J’avoue, certains de mes collègues y arrivent de manière remarquable. Je les admire ! 👏

 

Car non seulement, un musicien a besoin de s’étirer, de développer sa conscience corporelle mais aussi d’avoir une sacrée endurance pour avoir le souffle et être capable de tenir dans de longs programmes très physiques.

Le jetlag 😴😱

Et je ne préfère même pas aborder en détail la gestion du jetlag, sujet qui pourrait faire à lui tout seul l’objet d’un article !

 

Par exemple, il m’est arrivé de jouer le Concerto de Brahms ( 40 minutes de musique de haute densité musicale et de haute voltige – épreuve d’effort comme disent les cardiologues ! ) le surlendemain de mon arrivée au Japon pour un concert programmé à midi. 

 

Ce qui voulait donc dire qu’il était 6 heures du matin pour mon horloge interne. 

 

Un sacré challenge physique et mental ! 😨

Quand lever le pied… n’est pas de tout repos

Un autre cas où il est impossible de bien « doser » son travail et où on peut y laisser des « plumes »,  est le remplacement au pied levé. Quand par exemple, un soliste programmé doit annuler quelques jours ou même quelques heures avant un concert, il faut le remplacer en dernière minute. 

 

J’avoue, j’ai toujours adoré cette expression…étrangement visuelle. Comme si on allait finir par jouer sur scène avec un pied en l’air. 😅

 

Pas si absurde, en fait, si on pense à l’intensité de ce genre de préparation en quatrième vitesse où on a effectivement l’impression d’avancer sur un fil. Funambulisme musical…

La tétanie de Wagner

Un cas de figure qui me vient comme exemple de corps de musicien mis en danger, c’est celui du musicien d’orchestre qui va jouer pendant quatre à cinq heures un opéra de Wagner. Au violon par exemple on trouve de longues pages d’arpèges injouables et de trémolos. 

 

Le trémolo, c’est cette technique d’archet où on frotte la corde dans un mouvement très rapide, cela produit l’effet d’un tremblement, d’où le nom ! 

 

Le bras de l’archet risque d’être tétanisé par les mouvements de tremblements répétés sur une durée…inhumaine.

 

Les compositeurs et les interprètes: une relation amour-haine 🎼💞

D’autres situations peuvent être extrêmes telles que le fait de devoir apprendre une pièce très rapidement, dans un temps record. Par exemple lors d’une création de pièce contemporaine, il n’est pas rare que le compositeur tarde à « rendre sa copie ». 

 

Ah, les compositeurs… !

 

Alors on doit apprendre en catastrophe une partition parfois à la limite du jouable la veille du jour J., le jour de la création.

 

La création (on dit die Premiere en allemand), c’est le concert où la pièce sera exécutée en public de manière officielle pour la première fois. 

 

Grosse responsabilité, où on dépasse ses limites et on sacrifie des heures de sommeil et les fameux temps de pause dont le corps aurait besoin… État d’urgence ! 😱

Beethoven, Rachmaninov et les autres …

Il faut dire que les compositeurs ont parfois eu peu d’égard par rapport aux interprètes et à leurs limites techniques et donc… physiques. 

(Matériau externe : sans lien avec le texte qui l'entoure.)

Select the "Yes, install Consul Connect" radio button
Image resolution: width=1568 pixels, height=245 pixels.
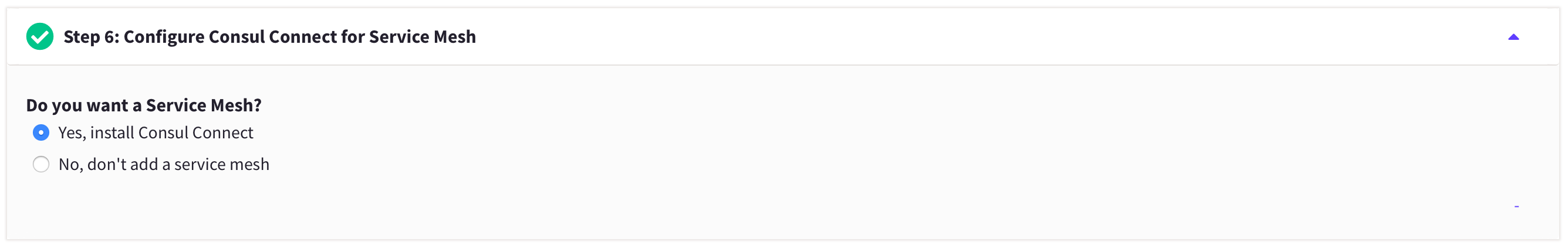(40, 132)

Je pense à Beethoven qui disait au violoniste Schuppanzigh qui se plaignait de la difficulté d’un quatuor : 

« Croyez vous que je pense à vos misérables cordes, quand l’Esprit me parle? »

Au XIXe siècle, avec le développement de la virtuosité instrumentale autour de Liszt au piano et Paganini au violon, même combat.

Le virtuose est presqu’un héros qui doit vaincre et laisser quelques gouttes de sang sur scène. 

 

Je ne résiste pas à partager ici avec vous le fameux sketch sur le pianiste-compositeur russe Rachmaninov (1873-1943) intitulé « Rachmaninov had big hands »

En vrai, l’écriture de Rachmaninov peut être une torture pour des pianistes n’ayant pas des mains de géants…

Et puis au XXe siècle, la virtuosité passe justement par une exploration voire une explosion de plusieurs paramètres. Le corps de l’instrumentiste est vraiment mis à contribution de manière parfois radicale. 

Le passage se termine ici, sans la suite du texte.